Хотя сказано: «по смерти настанет суд, когда мы оживем; и тогда имена праведных будут объявлены и показаны дела нечестивых»[14], но, по милости Божией, имена и судьбы многих угодников Божиих уже сейчас известны на земле для нашего утверждения в вере и спасения. Среди них не забыто и светлое имя отца Сергия Увицкого, прославленного в Соборе новомучеников и исповедников Церкви Русской в 2006 году[15].
Святый отче Сергие, моли Бога о нас!
Источники
Архивный отдел при администрации г. Нижний Тагил. Ф. р-211. Оп. 1. Д. 155.
ГААОСО. Ф. 1. Оп. 2. Д. 20005; Д. 24517; Д. 41750.
Увицкий Н. С. Дела Увицких: [воспоминания: рукопись]. Семейный архив Увицких.
ЦДООСО. Ф. 1494. Оп. 1. Д. 74.
Жития святых Екатеринбургской епархии. — Екатеринбург: Издательский отдел Екатеринбургской епархии, 2008.

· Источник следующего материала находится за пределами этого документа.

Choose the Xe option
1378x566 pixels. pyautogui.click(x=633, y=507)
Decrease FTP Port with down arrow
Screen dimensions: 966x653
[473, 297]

Лавринов В., протоиер. Екатеринбургская епархия. События. Люди. Храмы. Екатеринбург: Изд. Урал. гос. ун-та, 2001.
Пономарева О.Г., Кибирева Е.А. “Во имя Твое…” — Издание 3-е, расширенное и значительно дополненное. — Курган: ИП Кибирева Е.А., 2007.
Жития Святых Екатеринбургской епархии. – Екатеринбург, 2008.
Материалы представлены Епархиальной комиссией по канонизации.
[1] Увицкий Н. С. Дела Увицких: [воспоминания: рукопись]. Семейный архив Увицких. С. 2–4.
[2] Увицкий Н. С. Дела Увицких. С. 7.
[3] ГААОСО. Ф. 1. Оп. 2. Д. 20005. Л. 336.
[4] Увицкий Н. С. Дела Увицких. С. 11.
[5]ГААОСО. Ф. 1. Оп. 2. Д. 41750. Т. 1. Л. 41.
[6] ГААОСО. Ф. 1. Оп. 2. Д. 24517. Л. 21 об.
[7] ГААОСО. Ф. 1. Оп. 2. Д. 24517. Л. 6 об.
[8] ГААОСО. Ф. 1. Оп. 2. Д. 24517. Л. 2 об.
[9] ГААОСО. Ф. 1. Оп. 2. Д. 24517. Л. 2 об., 3.
[10]ГААОСО. Ф. 1. Оп. 2. Д. 24517. Л. 8.
[11] ГААОСО. Ф. 1. Оп. 2. Д. 24517. Л. 15–19.
[12] Увицкий Н. С. Дела Увицких. С. 21–22.
[13] Примечательно, что известие о его смерти Увицкие получили лишь много лет спустя: уже перед началом Великой Отечественной войны.
[14] 3 Езд. 14, 35.
[15] В 2010 году священномученик Сергий Увицкий прославлен в Соборе Екатеринбургских святых.